Nvidia’s Financial Performance Demonstrates Market Leadership
Nvidia delivered exceptional results during fiscal 2026. Total revenue reached $215.9 billion, marking a 65% increase compared to the prior year. The company generated approximately $120.1 billion in net income. Gross margin stood at 71.1%.
The Data Center division accounted for nearly the entire performance, contributing $193.7 billion. This indicates roughly 90% of Nvidia’s total revenue now originates from AI infrastructure solutions. The company provides GPUs, networking equipment, and integrated software platforms that enable clients to construct large-scale AI computing environments.
This software infrastructure represents a critical component of Nvidia’s competitive advantage. It creates significant switching costs for customers, making migration to alternative solutions challenging even when competitors offer similar technical specifications.
Nvidia identified one notable concern. Management stated they’re excluding data center chip revenue from China in their fiscal Q1 2027 projections, citing continued export control limitations.
AMD Shows Progress Despite Substantial Distance
AMD reported $34.6 billion in complete 2025 revenue. Net income totaled approximately $4.3 billion, accompanied by a 50% gross margin. These figures represent strong performance by typical industry standards.
Advanced Micro Devices, Inc., AMD
AMD’s Data Center division proved to be its highest-performing segment, achieving record revenue of $16.6 billion, up 32% year over year. This expansion resulted from increased adoption of EPYC server chips and Instinct GPU accelerators among enterprise clients.
Yet Nvidia’s Data Center segment by itself generates more than eleven times what AMD’s entire data center business produces. Narrowing such a substantial gap requires considerable time.

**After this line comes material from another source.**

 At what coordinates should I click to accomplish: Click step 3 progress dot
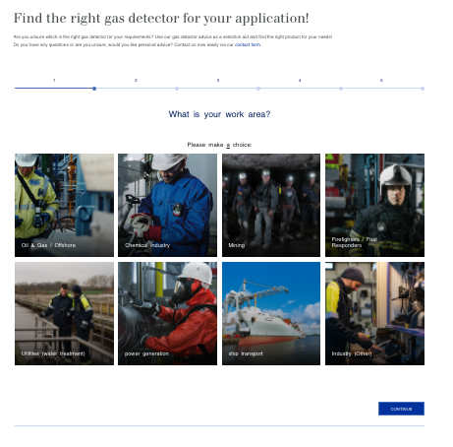[x=258, y=89]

AMD similarly experienced consequences from export regulations. Limitations on its MI308 data center GPU products influenced 2025 performance, demonstrating that both companies face identical geopolitical headwinds.
Comparing Strategic Positions
AMD maintains greater business diversification compared to Nvidia. The company generated $14.6 billion from Client and Gaming segments, plus $3.5 billion from Embedded products during 2025. This portfolio variety provides protection if individual markets experience downturns.
Nvidia, conversely, has transformed into predominantly an AI infrastructure enterprise. This concentration has produced remarkable profitability, though it simultaneously means any deceleration in data center investment disproportionately affects Nvidia.
AMD’s future trajectory relies on capturing increased market share within the AI accelerator segment progressively. The company doesn’t require surpassing Nvidia. Sustained incremental progress represents success.
Nvidia’s most recent quarterly outlook explicitly excludes China-related data center sales, which continues representing a significant consideration for shareholders monitoring the equity.
Bottom Line
Nvidia maintains undisputed leadership in AI semiconductor markets currently, supported by substantial profitability and a software platform that creates customer retention. AMD demonstrates growth momentum and market share gains, yet the data center revenue disparity remains extraordinarily wide. Both companies confront genuine risks from export regulations and potential changes in customer investment patterns.